Kantamedia.com, Palangka Raya – Terdakwa mantan Bupati Kapuas Ben Brahim S. Bahat dan istrinya Ary Egahni kembali menjalani sidang lanjutan kasus korupsi yang menjeratnya. Sidang digelar di Pengadilan Tipikor Palangka Raya, Selasa, (19/09/2023).
Sidang lanjutan dipimpin Ketua Hakim Achmad Peten Silli, didampingi Muji Kartika Rahayu, Kusmat Tirta Sasmita, Darjono Abadi, serta Erhammudin sebagai Hakim Anggota.
Dalam sidang yang berlangsung di Tipikor Palangka Raya itu, Jaksa Penuntut Umum (JPU) KPK, menghadirkan 4 orang saksi.
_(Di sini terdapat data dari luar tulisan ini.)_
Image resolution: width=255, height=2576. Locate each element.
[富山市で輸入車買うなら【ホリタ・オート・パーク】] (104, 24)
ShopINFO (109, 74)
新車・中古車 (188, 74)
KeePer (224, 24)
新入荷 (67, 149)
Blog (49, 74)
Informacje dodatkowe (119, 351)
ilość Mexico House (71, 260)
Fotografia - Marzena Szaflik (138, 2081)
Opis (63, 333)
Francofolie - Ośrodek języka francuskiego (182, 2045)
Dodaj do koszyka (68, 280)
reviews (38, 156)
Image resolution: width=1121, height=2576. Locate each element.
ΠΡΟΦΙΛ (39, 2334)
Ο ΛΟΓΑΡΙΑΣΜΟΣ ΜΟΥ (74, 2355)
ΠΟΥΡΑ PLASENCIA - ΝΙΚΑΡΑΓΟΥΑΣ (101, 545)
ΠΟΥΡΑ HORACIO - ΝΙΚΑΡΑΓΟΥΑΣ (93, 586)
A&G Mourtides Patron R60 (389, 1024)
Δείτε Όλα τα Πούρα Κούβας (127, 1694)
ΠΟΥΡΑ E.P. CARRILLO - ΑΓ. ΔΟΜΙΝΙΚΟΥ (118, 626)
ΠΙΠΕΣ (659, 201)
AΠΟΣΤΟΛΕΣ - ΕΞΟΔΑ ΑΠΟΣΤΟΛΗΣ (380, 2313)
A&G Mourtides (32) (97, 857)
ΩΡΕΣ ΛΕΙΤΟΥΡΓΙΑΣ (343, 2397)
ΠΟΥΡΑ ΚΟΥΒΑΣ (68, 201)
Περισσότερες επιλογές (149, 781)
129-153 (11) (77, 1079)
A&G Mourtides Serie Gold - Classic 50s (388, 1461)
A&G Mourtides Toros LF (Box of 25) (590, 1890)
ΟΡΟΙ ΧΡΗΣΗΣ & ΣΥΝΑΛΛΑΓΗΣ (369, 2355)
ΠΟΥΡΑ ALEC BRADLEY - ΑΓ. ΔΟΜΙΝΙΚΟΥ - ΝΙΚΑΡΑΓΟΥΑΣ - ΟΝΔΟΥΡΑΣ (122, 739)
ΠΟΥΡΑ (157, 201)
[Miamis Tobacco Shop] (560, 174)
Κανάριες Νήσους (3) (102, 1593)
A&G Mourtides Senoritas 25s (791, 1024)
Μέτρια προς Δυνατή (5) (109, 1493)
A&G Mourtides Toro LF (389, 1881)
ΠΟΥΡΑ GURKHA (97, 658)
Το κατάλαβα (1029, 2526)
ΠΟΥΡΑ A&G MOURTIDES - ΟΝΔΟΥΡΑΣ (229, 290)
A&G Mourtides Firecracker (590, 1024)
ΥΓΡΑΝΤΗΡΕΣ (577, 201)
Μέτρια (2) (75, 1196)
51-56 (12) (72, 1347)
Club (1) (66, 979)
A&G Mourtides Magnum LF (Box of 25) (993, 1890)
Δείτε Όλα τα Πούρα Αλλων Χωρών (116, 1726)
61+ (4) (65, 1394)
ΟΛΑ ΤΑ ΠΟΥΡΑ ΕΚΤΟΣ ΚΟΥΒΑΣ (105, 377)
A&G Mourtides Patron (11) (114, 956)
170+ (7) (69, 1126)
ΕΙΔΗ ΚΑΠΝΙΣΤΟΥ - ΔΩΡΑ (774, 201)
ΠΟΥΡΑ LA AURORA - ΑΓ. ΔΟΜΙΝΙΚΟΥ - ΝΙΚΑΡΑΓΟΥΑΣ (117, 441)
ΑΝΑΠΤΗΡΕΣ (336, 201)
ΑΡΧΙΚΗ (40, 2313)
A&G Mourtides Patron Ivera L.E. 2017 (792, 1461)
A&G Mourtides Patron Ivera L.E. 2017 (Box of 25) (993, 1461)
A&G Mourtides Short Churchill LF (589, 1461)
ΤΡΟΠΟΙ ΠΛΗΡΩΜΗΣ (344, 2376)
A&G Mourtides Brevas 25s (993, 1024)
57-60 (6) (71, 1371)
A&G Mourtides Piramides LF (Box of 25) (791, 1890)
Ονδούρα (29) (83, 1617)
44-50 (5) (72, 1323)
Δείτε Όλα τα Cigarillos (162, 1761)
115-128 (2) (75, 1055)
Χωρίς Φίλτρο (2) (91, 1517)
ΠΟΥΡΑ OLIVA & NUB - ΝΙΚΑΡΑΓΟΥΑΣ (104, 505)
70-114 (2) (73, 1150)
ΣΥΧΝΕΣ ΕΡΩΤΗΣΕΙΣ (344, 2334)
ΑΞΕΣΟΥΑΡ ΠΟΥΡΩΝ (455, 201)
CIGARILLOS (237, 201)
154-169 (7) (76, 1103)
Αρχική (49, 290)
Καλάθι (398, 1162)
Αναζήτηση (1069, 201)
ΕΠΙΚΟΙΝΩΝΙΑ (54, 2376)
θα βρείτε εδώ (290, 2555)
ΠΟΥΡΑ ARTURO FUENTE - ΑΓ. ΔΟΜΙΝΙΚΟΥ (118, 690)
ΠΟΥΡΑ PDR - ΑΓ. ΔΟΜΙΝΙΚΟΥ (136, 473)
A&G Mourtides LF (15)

Salah satunya Sekretaris Daerah (Sekda) Kabupaten Kapuas Septedy yang menjadi satu saksi dihadirkan dalam persidangan tersebut.
Septedy yang juga pernah menjabat sebagai Kepala Dinas Penanaman Modal dan Pelayanan Terpadu Satu Pintu (DPMPTSP) dan Pelaksana Tugas (Plt) Dinas Pekerjaan Umum, Penataan Ruang, Perumahan, dan Kawasan Permukiman, di Kabupaten Kapuas.
Selain saksi Septedy, Afendi yang pernah menjabat sebagai Kepala Dinas Kesehatan Kabupaten Kapuas, dan Ajudan terdakwa Ary Egahni, Debby Marcelya Hutapea juga diperiksa sebagai saksi.
Pada persidangan kali ini Terdakwa Ben Brahim dan Ary Egahni didampingi oleh tim Penasihat hukumnya, Regginaldo Sultan dan Topan sebagai pemilik rental mobil.
Pada persidangan itu Septedy menjelaskan, dirinya pernah diminta terdakwa II yakni Ary Egahni untuk mengingatkan perusahaan swasta di Kabupaten Kapuas, yang belum menyerahkan setoran untuk terdakwa Ben Brahim yang saat itu menjabat sebagai Bupati Kapuas.
“Kalau tidak salah (jumlah setoran. red) Rp75 juta dan Rp40 juta,” kata Septedy ketika JPU KPK menanyakan terkait besaran jumlah setoran uang yang diberikan oleh dua perusahaan swasta di Kabupaten Kapuas.
Saksi Septedy juga mengaku tidak mengetahui, apakah uang setoran dari perusahaan swasta tersebut digunakan untuk pembayaran tiket perjalanan yang dipesan melalui PT Dimendra Raya Travel.
Selain itu, Septedy juga menerangkan permintaan Bupati Kapuas kala itu, terkait pembayaran hotel saat pernikahan anak dari kedua terdakwa.
“Saya juga pernah diminta untuk membeli baju adat dengan harga Rp 2,5 juta sehingga harus membayarkan uang Rp 5 juta untuk 2 pasang,” terang Septedy.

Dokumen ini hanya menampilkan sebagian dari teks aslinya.